■ **Task**
From the entries below, gather each line containing the word "screenshot".

■ **Data for processing**
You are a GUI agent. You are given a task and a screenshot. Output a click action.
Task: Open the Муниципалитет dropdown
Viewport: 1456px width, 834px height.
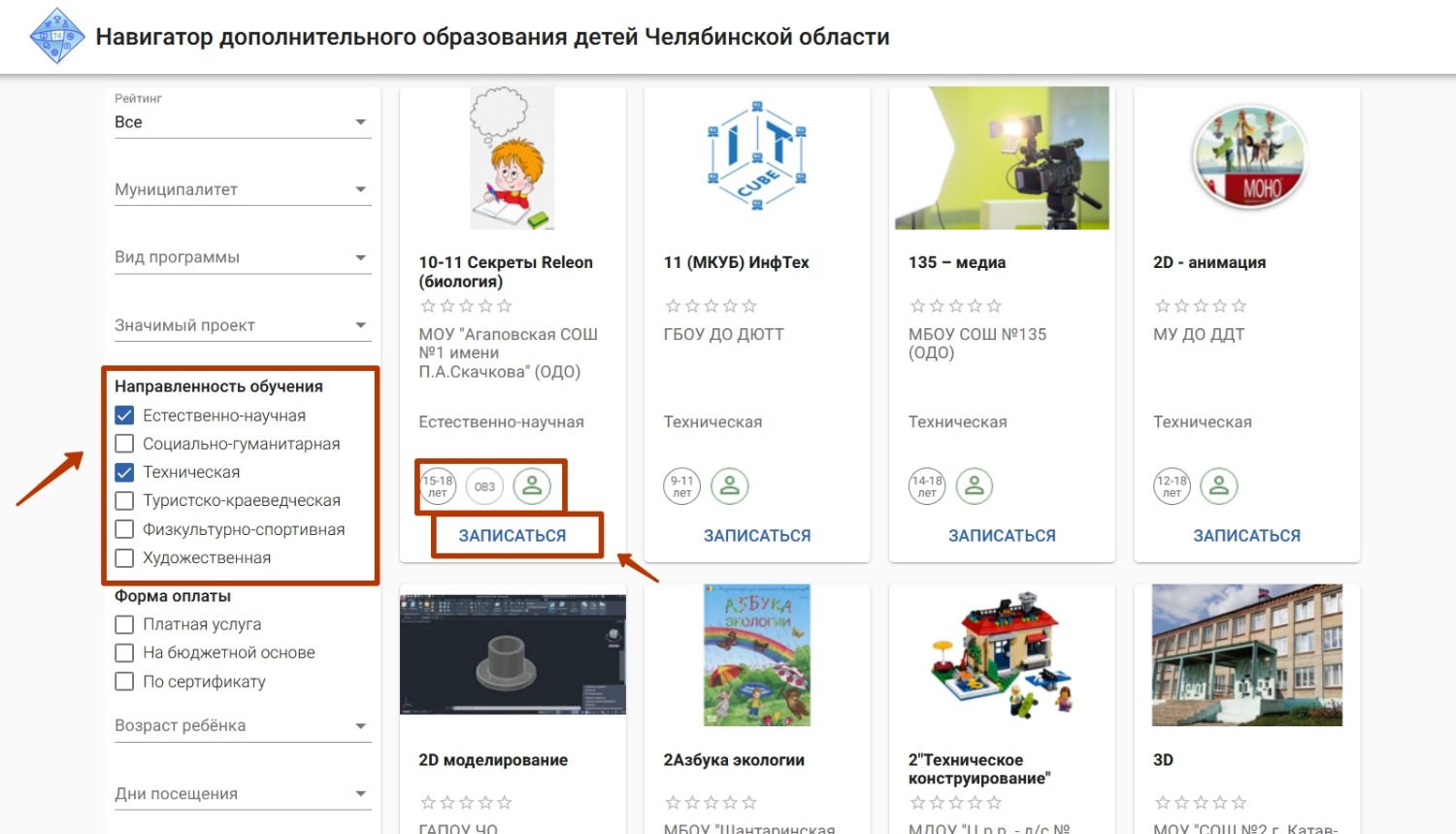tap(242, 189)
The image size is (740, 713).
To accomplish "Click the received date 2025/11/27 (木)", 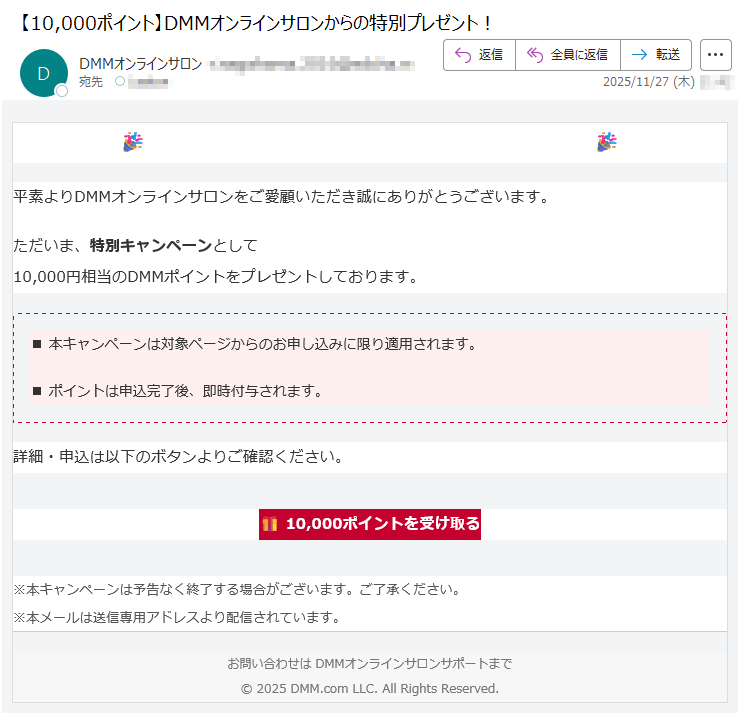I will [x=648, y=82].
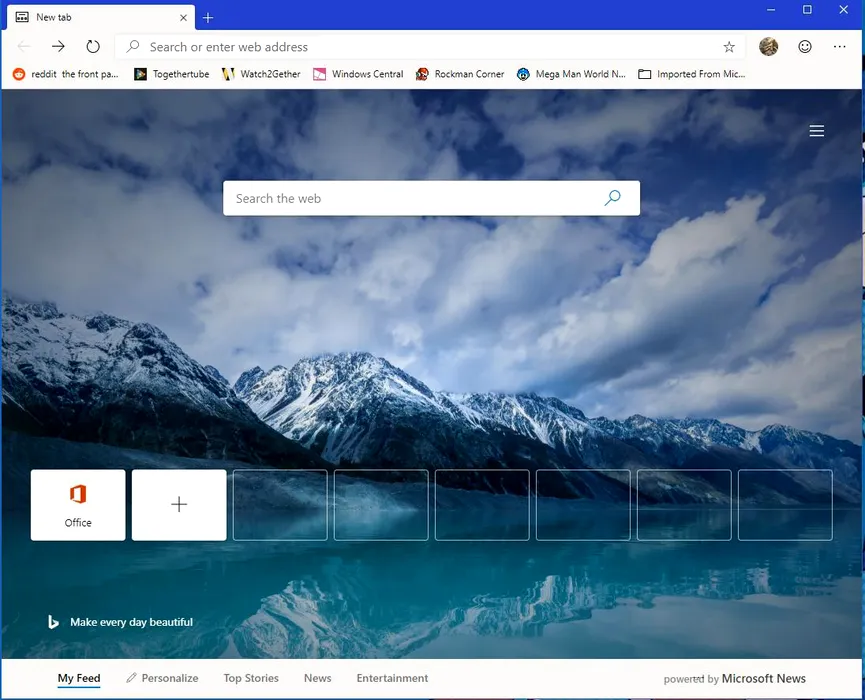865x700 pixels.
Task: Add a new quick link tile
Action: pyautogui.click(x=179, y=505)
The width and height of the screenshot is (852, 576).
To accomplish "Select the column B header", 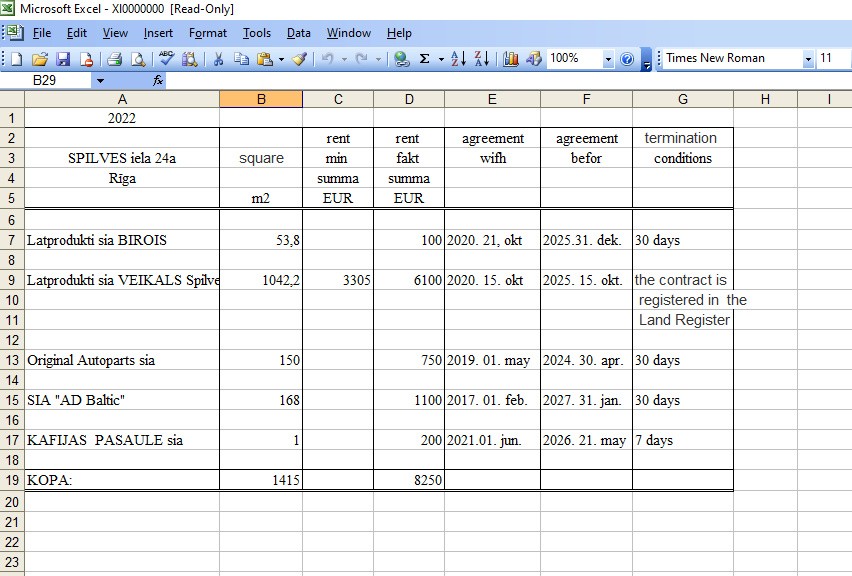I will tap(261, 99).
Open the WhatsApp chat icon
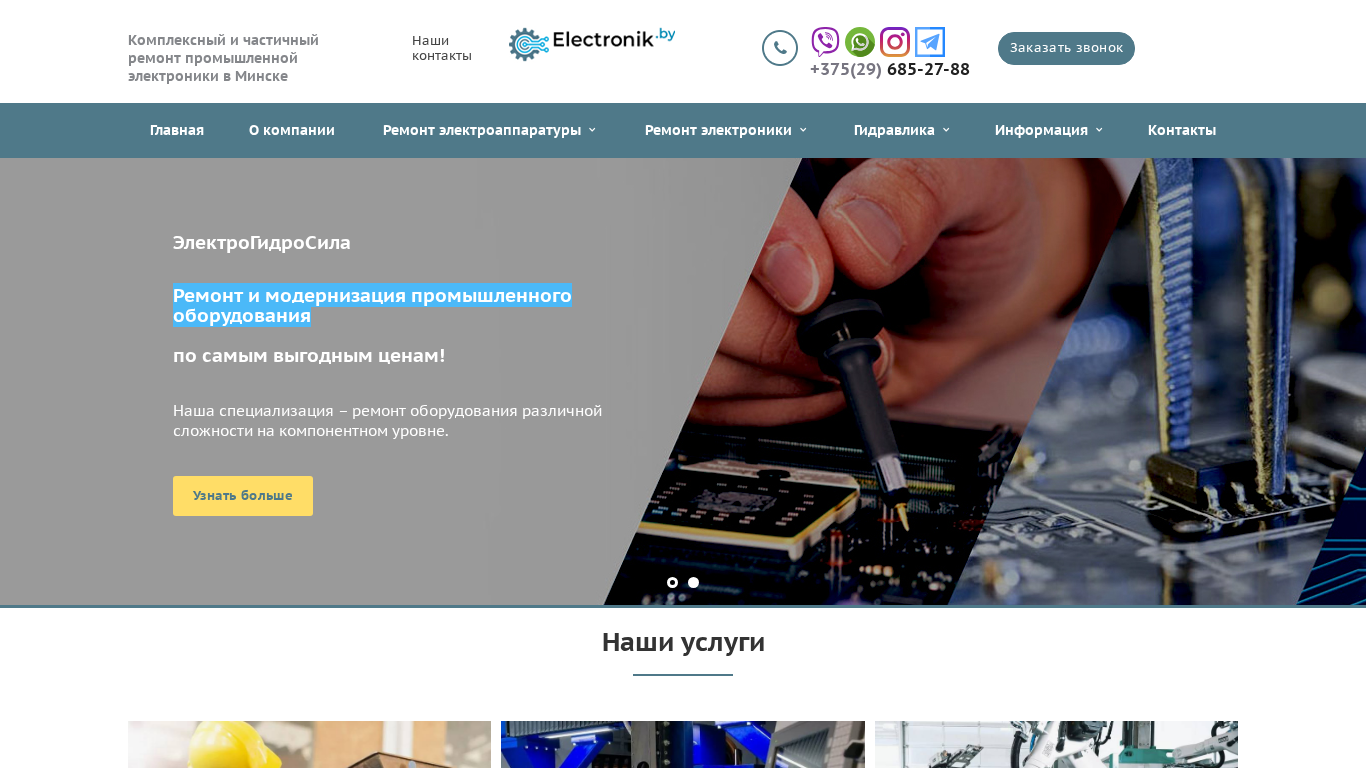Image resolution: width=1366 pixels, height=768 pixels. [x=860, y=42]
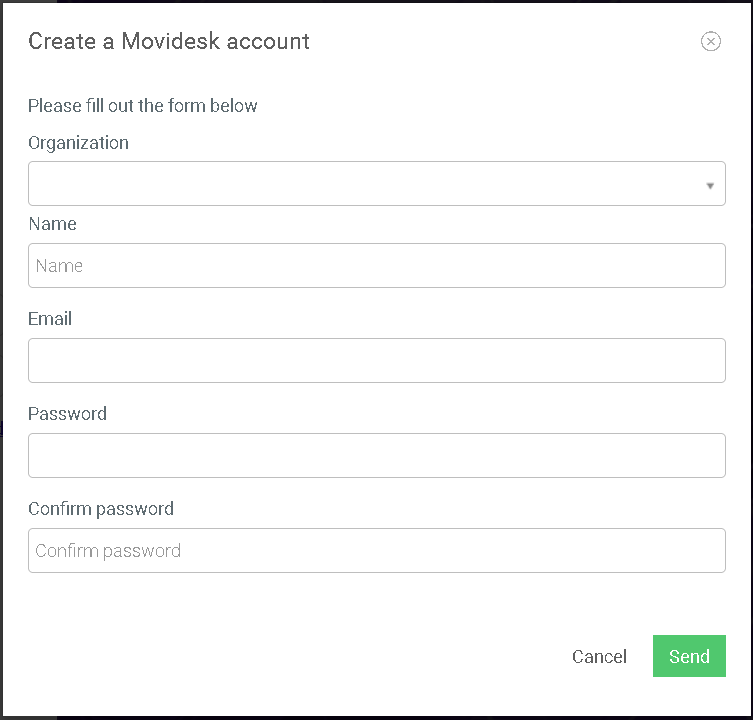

■ **Task response**
You are a GUI agent. You are given a task and a screenshot. Output a click action.
The width and height of the screenshot is (852, 576).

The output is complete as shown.